LLMs are far superior to us at very wide, somewhat shallow reasoning.
They are able to one-shot weave together information from tens of thousands of disparate topics and ideas, on demand.
But they don’t notice their own blind spots. They miss implications. Those are things humans do quickly in continuous narrower deeper reasoning cycles.
They are getting better.
And some of their failures should be attributed to the strict constraint of one/few-shot(s) to well written responses, that we put on them.
We don’t hold humans to such strict standards. And if we did, we would also make a lot more obvious errors.
Wide & shallow reasoning in ways humans can’t match, is not a trivial success.
4. LLMs are very creative.
As with their reasoning, not like us: very wide in terms of instantly and fluidly weaving highly disparate information together. Somewhat shallow (but gaining) in terms of iteratively recognizing and self-correcting their own mistakes and oversights.

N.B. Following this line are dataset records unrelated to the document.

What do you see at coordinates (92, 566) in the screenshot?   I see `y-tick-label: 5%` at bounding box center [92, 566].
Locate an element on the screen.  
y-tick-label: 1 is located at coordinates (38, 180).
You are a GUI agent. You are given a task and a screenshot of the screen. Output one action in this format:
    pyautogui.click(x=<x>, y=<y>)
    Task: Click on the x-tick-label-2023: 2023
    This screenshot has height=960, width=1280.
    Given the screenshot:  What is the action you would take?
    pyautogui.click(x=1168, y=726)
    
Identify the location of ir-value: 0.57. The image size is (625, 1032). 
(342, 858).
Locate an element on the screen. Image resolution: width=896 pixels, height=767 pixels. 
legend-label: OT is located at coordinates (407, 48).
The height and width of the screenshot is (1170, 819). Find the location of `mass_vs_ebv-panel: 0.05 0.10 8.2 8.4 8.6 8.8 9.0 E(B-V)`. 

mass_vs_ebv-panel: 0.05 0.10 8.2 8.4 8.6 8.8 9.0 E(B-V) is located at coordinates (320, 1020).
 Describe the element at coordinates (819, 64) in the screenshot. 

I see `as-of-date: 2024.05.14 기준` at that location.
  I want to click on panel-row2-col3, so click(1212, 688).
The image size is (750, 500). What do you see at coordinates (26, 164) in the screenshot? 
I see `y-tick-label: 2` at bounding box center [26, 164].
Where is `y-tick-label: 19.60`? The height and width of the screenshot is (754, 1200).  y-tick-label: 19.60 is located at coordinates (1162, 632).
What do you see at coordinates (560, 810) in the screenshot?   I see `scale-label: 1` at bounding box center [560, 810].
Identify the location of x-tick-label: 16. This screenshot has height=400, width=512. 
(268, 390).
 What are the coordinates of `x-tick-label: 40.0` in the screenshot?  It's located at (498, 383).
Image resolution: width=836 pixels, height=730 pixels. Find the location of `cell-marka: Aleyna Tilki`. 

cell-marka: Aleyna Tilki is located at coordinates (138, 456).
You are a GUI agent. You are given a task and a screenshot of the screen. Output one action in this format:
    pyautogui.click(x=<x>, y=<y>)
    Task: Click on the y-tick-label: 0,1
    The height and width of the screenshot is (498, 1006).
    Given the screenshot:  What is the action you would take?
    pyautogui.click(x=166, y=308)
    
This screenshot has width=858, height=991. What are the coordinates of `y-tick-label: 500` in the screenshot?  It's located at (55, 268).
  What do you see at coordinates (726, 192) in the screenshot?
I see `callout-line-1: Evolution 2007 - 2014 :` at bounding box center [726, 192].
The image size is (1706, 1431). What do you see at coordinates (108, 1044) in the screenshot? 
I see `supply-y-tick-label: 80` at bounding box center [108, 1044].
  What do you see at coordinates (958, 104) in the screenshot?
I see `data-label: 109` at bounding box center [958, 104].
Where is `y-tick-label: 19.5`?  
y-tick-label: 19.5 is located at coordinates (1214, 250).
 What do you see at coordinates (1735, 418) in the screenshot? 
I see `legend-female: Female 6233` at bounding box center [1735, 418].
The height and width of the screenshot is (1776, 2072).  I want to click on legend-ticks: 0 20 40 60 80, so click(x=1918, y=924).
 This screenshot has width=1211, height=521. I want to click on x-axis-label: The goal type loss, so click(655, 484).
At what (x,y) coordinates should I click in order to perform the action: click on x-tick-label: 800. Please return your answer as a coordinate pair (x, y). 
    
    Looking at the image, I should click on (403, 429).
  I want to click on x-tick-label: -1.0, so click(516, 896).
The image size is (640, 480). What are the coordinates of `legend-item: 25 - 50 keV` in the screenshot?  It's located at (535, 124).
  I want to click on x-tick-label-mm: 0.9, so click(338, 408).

See random original disparate topic task above.
First, spend several hours performing that task oneself. Or take a day or two if need be.
Then, give the task to an LLM and wait a few seconds.
Compare. Ouch.
—
TLDR; somewhat off topic and high level, but when trying to understand models it helps to avoid seemingly endlessly repeated misunderstandings.
- cwmoore 10 hours ago
  “LLMs are far superior to us at very wide, somewhat shallow reasoning.”
  So how much will it cost to autocomplete Wikipedia?